Брагинский вдруг вспомнил голубые глаза Альфреда, загорелую кожу, соленую и блестящую от моря, запах грозы и ягод,
его запах, и его волосы — юношески мягкие и прекрасные, словно Золотое руно, добытое аргонавтами. Он сказал:
— Я прикажу…
Байльшмидт внутреннее ликовал — добился-таки своего. Иван был бледен, и его длинные, опущенные ресницы напоминали бахрому снежинок. На щеках горели следы от ногтей Гилберта.
Брагинский вдруг вскинул голову, и взгляд, которым он одарил немца, был пронзительным, жестоким и жгучим, как мороз в тайге.

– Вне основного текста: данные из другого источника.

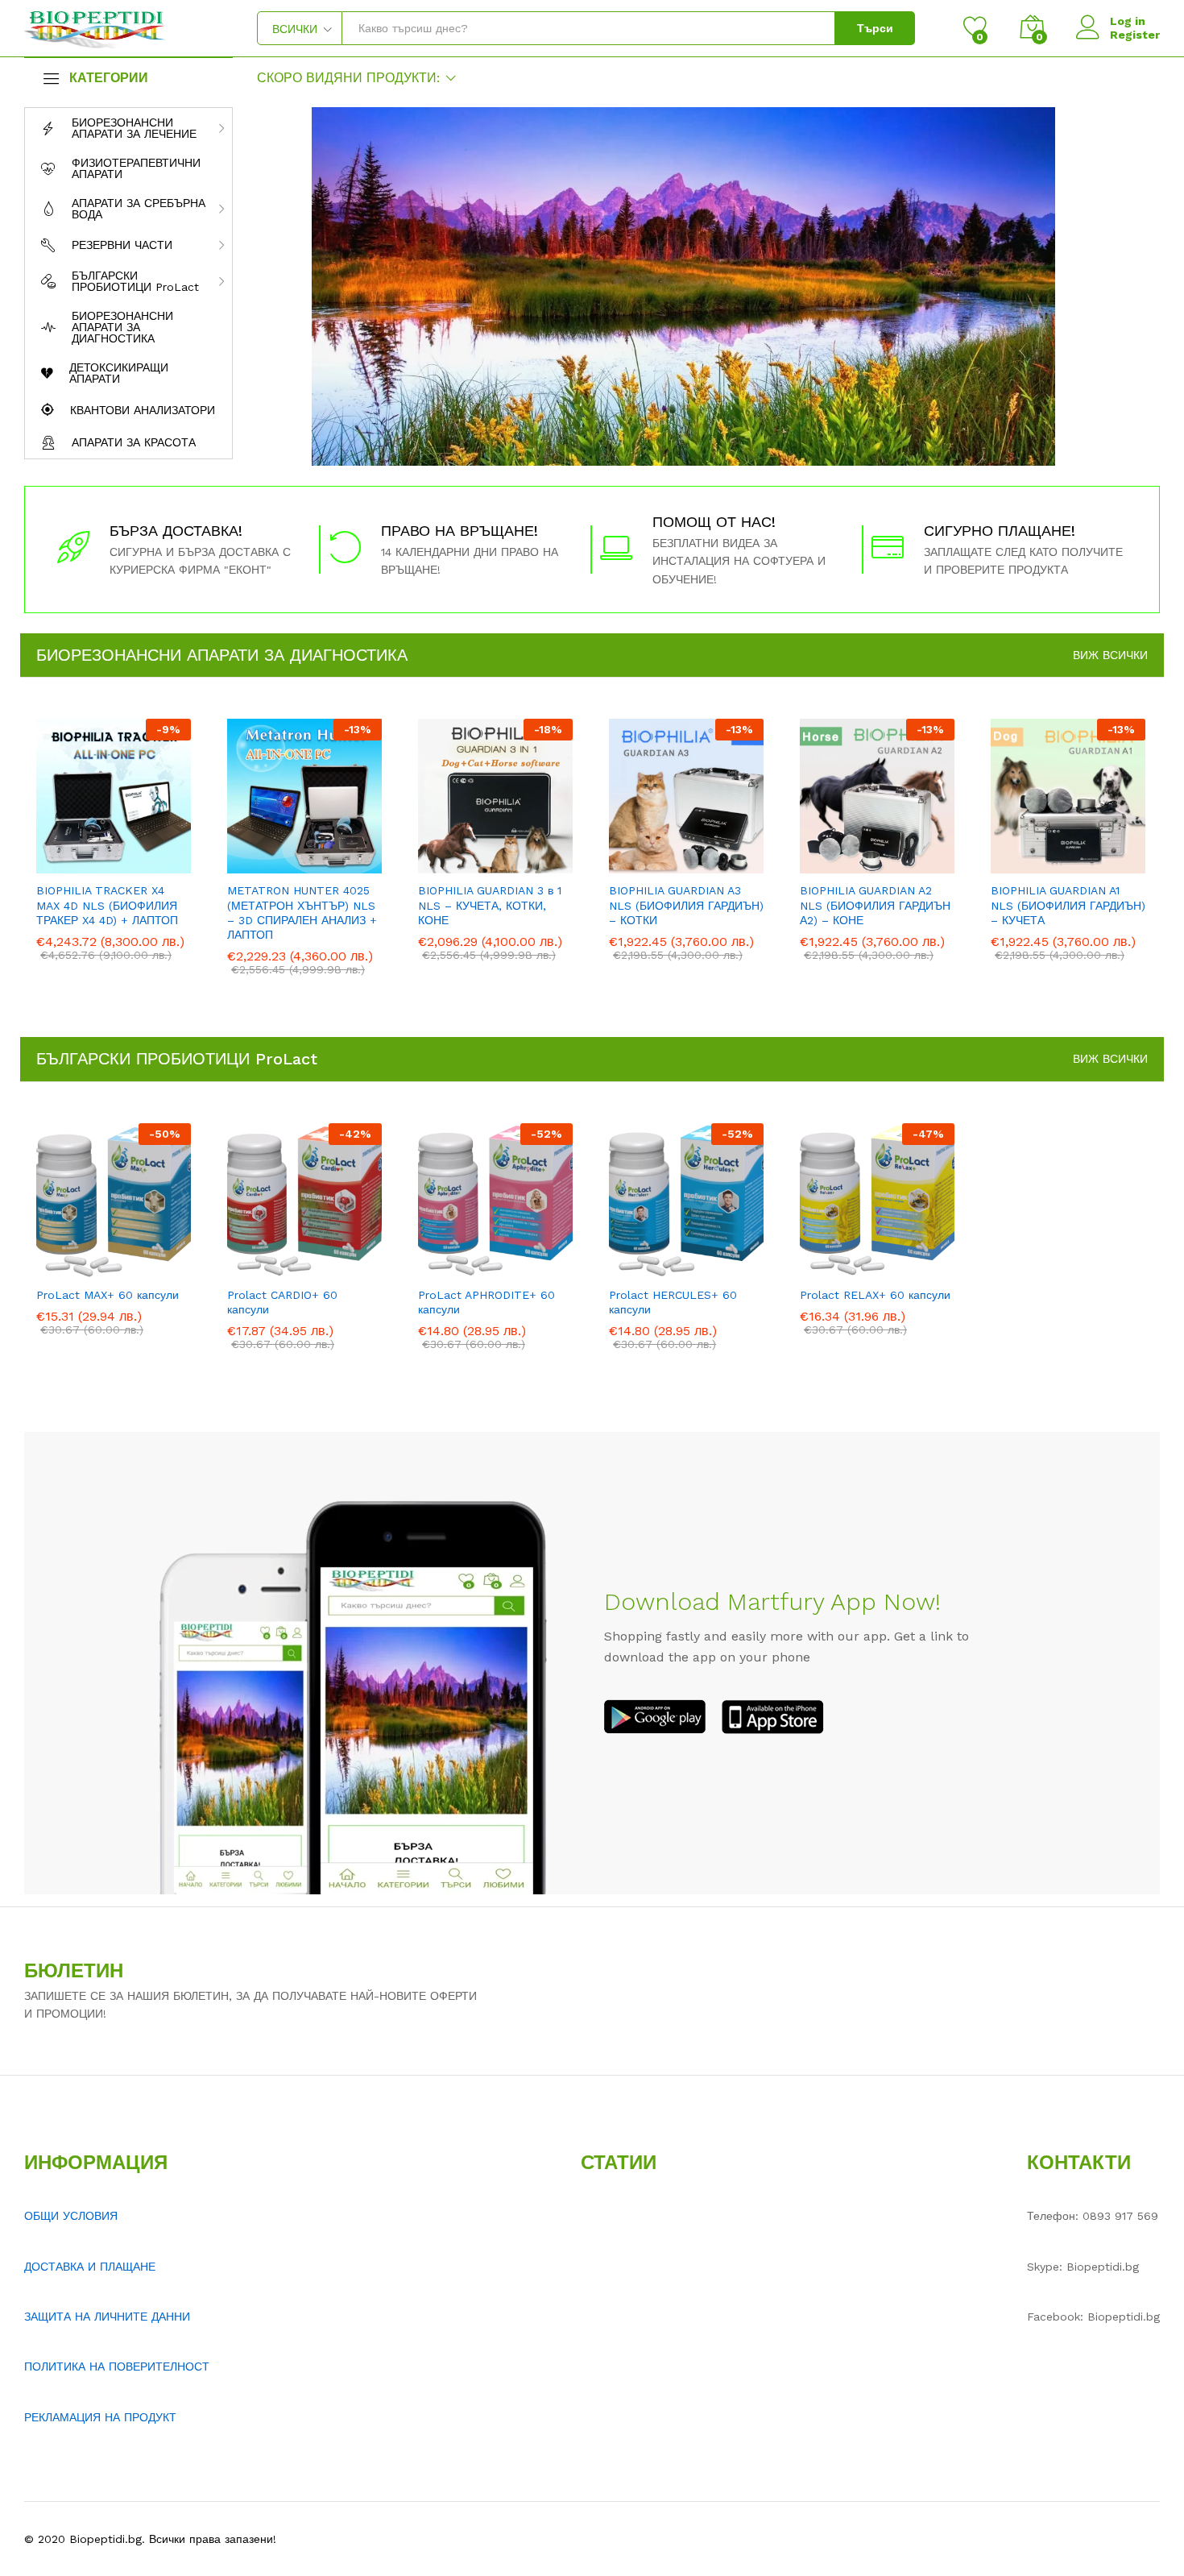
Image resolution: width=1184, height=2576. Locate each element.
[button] (58, 863)
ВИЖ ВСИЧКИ (1110, 655)
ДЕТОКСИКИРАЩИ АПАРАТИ (118, 373)
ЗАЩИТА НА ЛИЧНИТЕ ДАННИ (107, 2316)
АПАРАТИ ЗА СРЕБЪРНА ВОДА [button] (138, 209)
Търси (875, 28)
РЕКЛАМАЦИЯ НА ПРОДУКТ (100, 2417)
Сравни (169, 863)
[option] (114, 852)
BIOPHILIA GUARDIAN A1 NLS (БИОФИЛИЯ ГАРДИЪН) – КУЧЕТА (1068, 905)
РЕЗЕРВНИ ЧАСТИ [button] (122, 245)
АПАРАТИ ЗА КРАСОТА (134, 442)
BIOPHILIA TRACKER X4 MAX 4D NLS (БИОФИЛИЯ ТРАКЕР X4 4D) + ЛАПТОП (107, 905)
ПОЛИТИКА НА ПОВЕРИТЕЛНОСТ (116, 2366)
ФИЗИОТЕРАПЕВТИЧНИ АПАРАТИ (136, 168)
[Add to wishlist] (132, 863)
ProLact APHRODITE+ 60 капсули (486, 1302)
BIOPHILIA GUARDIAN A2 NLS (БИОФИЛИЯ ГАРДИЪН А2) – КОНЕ (875, 905)
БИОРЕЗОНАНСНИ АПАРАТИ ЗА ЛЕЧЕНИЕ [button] (134, 128)
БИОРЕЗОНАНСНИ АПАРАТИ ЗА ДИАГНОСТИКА (122, 327)
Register (1135, 34)
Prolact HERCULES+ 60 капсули (673, 1302)
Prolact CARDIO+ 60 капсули (282, 1302)
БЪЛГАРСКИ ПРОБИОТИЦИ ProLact (176, 1058)
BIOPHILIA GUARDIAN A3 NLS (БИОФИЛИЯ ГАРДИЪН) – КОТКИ (686, 905)
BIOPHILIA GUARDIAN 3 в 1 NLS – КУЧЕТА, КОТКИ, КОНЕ (489, 905)
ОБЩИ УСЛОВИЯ (71, 2215)
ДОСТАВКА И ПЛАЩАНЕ (89, 2266)
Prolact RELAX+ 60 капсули (875, 1294)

— …но такой приказ я даю лишь тем, кого люблю. Кого любил когда-то.
***
Порывы ветра и потоки дождя обрушивались со всех сторон; под черным небом огромным, разъяренным зверем гудело и клокотало древнее море. Альфред, Иван и Гилберт стояли на краю обрыва, и там, внизу, словно звериные зубы в кровожадном оскале, торчали острые скалы, омываемые клоками пены. Байльшмидт, сжавшись от ужаса, кричал сквозь вой бури:
— Ты всё-таки и вправду сумасшедший, Ваня! Ты хоть это понимаешь?!
Брагинский снял с пальца кольцо, осененное алым рубином, и, протянув руку, бросил его в клокочущую, черную пучину. Джонс, бледный, расширившимися, точно от гипноза, глазами наблюдал за действиями Ивана, не решаясь подойти к краю уступа.

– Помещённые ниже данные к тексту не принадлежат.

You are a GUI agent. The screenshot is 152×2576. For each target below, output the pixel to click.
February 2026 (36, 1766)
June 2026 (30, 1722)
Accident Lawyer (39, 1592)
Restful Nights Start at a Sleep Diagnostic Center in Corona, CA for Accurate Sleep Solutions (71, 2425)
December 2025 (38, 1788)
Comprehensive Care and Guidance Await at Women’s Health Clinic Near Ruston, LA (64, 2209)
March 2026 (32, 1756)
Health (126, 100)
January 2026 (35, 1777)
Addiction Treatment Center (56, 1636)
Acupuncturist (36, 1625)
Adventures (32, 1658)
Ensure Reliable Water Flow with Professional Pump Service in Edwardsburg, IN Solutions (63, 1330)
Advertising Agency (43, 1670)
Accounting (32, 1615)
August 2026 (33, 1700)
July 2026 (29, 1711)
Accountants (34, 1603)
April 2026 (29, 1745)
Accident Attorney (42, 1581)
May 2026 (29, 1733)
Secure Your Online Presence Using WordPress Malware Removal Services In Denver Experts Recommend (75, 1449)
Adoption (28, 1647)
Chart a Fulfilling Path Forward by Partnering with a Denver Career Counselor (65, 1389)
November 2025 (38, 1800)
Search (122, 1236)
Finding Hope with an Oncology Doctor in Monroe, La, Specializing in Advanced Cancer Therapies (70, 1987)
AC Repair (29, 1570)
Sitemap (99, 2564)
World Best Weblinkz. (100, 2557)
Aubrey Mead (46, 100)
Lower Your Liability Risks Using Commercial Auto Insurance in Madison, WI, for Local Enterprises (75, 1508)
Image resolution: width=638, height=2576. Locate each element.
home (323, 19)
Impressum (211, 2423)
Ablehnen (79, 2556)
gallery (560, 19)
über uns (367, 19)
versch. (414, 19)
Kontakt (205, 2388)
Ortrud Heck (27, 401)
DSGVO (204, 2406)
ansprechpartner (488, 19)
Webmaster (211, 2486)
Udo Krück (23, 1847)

— Альфред, а, Альфред! — Брагинский с лицом, искаженным каким-то неестественным, жестоким смехом, указал вниз с обрыва. — Если прыгнешь и достанешь кольцо, я буду твоим! Всё сделаю, любить буду до гробовой доски, на край света за тобой пойду, тебе во всем покорюсь, как раб, как наложница в гареме! Стелиться перед тобой стану, хоть на поводке води, а надоем — по твоему приказу застрелюсь или сам меня прирежь, я на всё готов, если достанешь мое кольцо
оттуда.
Гилберт видел, как внизу, по пляжу бегут люди, наверное, Артур, Франциск, Антонио, Феличиано, Николай и спасатели вместе с ними. «Не прыгнет, — вдруг с сердцем, полным жуткой радости и злобы, подумал Байльшмидт, — а прыгнет — разобьется насмерть».

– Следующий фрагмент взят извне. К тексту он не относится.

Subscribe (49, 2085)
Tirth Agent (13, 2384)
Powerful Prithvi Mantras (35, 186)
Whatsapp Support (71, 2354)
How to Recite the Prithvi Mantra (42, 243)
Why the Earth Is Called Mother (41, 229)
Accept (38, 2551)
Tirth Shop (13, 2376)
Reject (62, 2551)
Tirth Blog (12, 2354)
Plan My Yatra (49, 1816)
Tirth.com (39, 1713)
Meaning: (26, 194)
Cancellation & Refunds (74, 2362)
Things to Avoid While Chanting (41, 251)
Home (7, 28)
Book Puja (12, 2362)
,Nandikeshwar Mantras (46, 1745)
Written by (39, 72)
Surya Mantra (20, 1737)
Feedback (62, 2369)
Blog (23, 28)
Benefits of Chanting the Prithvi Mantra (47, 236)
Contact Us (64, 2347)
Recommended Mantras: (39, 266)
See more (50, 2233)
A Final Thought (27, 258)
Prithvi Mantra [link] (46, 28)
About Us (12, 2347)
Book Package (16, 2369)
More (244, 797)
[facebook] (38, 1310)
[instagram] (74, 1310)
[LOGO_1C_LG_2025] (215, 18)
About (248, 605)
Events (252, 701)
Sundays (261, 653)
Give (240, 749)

Иван стоял, промокший до нитки, содрогаясь, обняв себя руками; в напуганных, больших глазах его сверкали отсветы молнии. Альфред смотрел в эти глаза, и хотя знал, всё знал — о причудах и выходках Ивана, о судьбе Гилберта и
тех, других альф, о пари, которое заключил Брагинский с Варгасом, — всё знал, но теперь это было неважно, чужие судьбы, чужие сплетни и мнения не имели значения, потому что Ваня звал его и приказывал ему прыгать.
— Альфре-е-ед!.. — надрывно вопили снизу, из мрака, и махали ему руками, пытаясь остановить.
Гилберт засмеялся и крикнул Джонсу:
— Иди домой, щенок! Он того не стоит! Не стоит из-за него жизни лишаться! Таких омег, как он, миллионы! Пожалей своих родных.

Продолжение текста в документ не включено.